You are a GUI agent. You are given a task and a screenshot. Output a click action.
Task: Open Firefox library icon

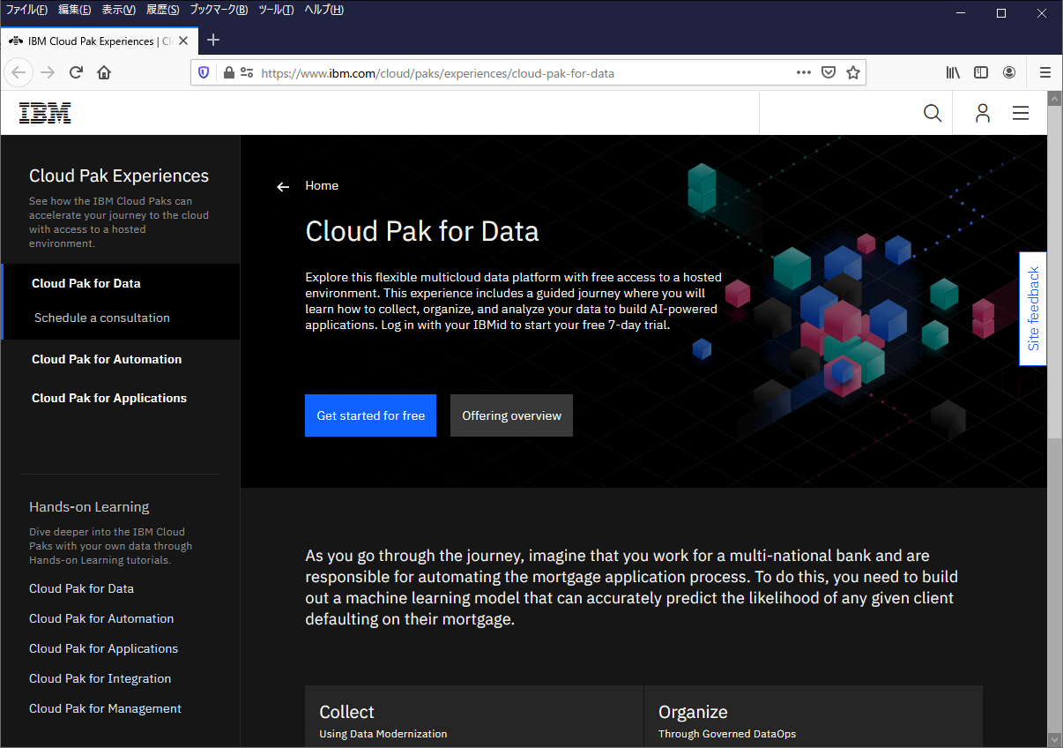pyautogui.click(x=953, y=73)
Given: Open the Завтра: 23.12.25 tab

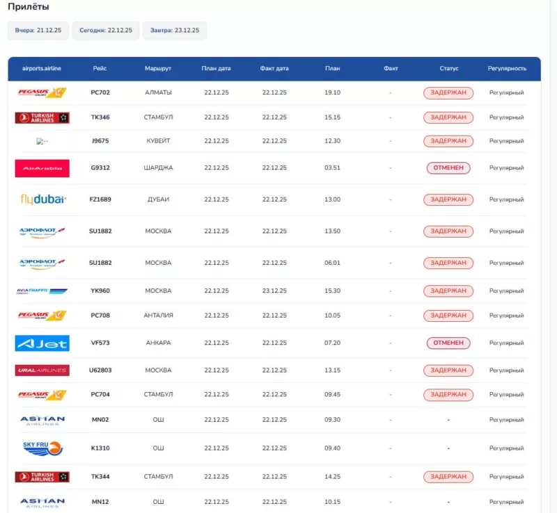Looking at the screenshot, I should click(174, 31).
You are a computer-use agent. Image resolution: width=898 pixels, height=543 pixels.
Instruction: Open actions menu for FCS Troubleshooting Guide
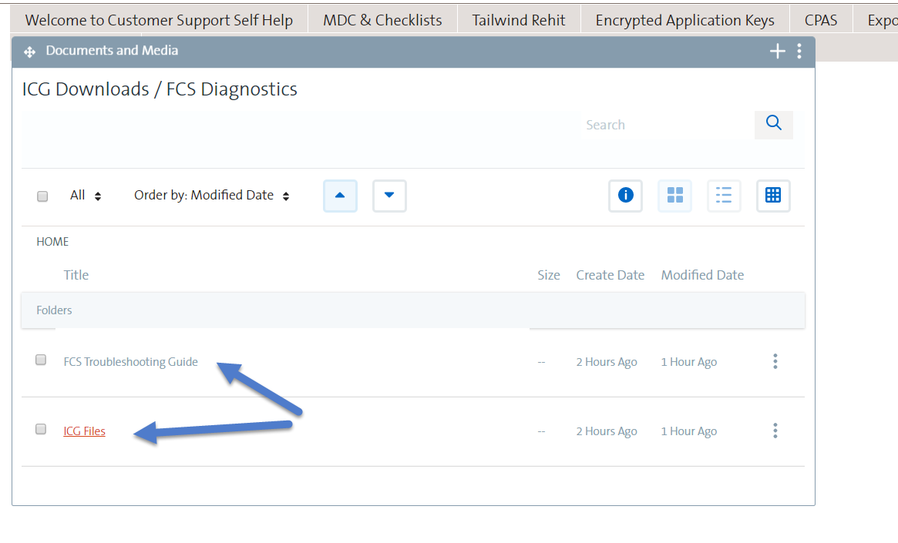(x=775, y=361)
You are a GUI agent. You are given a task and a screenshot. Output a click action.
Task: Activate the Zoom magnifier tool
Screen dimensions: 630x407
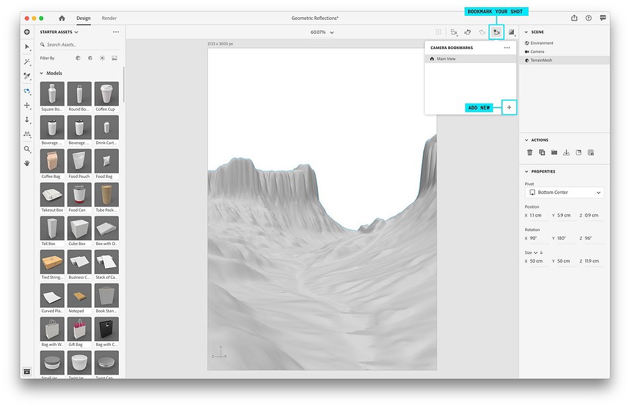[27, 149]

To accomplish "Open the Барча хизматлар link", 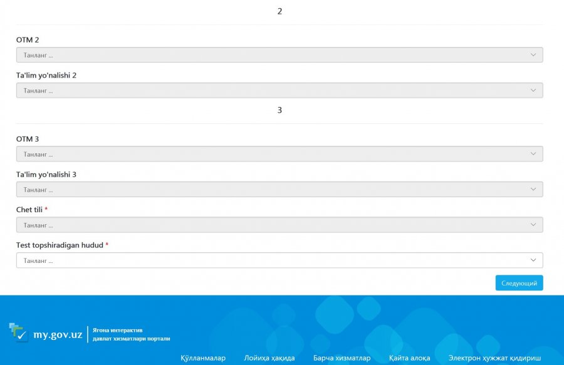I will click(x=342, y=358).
● ● ● ●
**Task requirements:**
Starting at the first line of the material above and ending with the line that contains "You are a computer-use", reproduce every line exactly, and leave out the pictures.

**Answer box:**
You are a GUI agent. You are given a task and a screenshot. Output a click action.
Task: Open Firefox library icon

pyautogui.click(x=953, y=73)
Given: Open the Завтра: 23.12.25 tab

Looking at the screenshot, I should click(174, 31).
You are a computer-use agent. Image resolution: width=898 pixels, height=543 pixels.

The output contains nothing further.